Segment Start: Source material
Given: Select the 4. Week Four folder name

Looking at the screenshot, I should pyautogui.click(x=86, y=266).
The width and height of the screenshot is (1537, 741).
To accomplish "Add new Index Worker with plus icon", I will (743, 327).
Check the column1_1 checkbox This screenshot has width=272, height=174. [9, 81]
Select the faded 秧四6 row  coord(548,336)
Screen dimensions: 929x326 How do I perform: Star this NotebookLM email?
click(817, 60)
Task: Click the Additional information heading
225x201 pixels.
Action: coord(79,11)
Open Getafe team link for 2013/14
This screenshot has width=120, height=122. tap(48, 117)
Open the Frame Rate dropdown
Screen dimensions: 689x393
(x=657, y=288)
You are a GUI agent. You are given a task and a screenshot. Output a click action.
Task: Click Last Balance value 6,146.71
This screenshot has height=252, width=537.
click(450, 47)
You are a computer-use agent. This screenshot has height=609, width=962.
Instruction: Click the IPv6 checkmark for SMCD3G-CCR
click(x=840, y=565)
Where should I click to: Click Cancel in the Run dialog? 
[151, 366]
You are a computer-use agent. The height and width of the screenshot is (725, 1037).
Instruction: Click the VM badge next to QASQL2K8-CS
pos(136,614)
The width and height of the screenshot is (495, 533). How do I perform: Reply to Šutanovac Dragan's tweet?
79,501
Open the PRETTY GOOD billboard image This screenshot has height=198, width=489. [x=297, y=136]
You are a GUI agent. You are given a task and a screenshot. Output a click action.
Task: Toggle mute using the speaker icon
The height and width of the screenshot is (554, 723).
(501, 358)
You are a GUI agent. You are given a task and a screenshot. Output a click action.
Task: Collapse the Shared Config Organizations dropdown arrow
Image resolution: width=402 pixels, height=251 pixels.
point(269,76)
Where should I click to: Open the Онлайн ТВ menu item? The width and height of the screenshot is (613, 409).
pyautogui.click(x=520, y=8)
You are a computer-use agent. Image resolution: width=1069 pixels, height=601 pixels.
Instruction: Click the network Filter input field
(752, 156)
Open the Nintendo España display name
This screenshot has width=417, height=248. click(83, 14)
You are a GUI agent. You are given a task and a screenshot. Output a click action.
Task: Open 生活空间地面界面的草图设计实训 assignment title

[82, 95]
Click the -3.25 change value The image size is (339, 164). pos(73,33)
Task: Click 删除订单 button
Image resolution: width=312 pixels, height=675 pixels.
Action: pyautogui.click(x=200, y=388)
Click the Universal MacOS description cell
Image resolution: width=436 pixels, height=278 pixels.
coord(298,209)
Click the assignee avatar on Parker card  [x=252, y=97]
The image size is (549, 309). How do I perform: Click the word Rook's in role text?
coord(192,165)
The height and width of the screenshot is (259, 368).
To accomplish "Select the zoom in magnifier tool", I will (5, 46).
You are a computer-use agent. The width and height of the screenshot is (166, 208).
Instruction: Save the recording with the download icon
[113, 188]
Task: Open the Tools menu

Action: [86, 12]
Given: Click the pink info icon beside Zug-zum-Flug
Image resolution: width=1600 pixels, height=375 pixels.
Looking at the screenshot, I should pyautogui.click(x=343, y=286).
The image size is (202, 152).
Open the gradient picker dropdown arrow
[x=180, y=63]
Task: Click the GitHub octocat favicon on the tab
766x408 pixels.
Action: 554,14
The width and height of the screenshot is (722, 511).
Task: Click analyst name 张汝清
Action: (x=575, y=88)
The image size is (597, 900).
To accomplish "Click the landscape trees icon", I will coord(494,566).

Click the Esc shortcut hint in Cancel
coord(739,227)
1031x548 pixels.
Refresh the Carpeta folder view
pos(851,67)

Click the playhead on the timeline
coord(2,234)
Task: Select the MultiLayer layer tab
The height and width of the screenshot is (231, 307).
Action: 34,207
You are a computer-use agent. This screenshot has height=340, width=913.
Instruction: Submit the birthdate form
Segment End: Source material
● **Directions**: Identify the lines above that contain the word "value", then copy them.

● **Solution to this exercise**:
Task: Click Last Balance value 6,146.71
Click the -3.25 change value The image size is (339, 164). pos(73,33)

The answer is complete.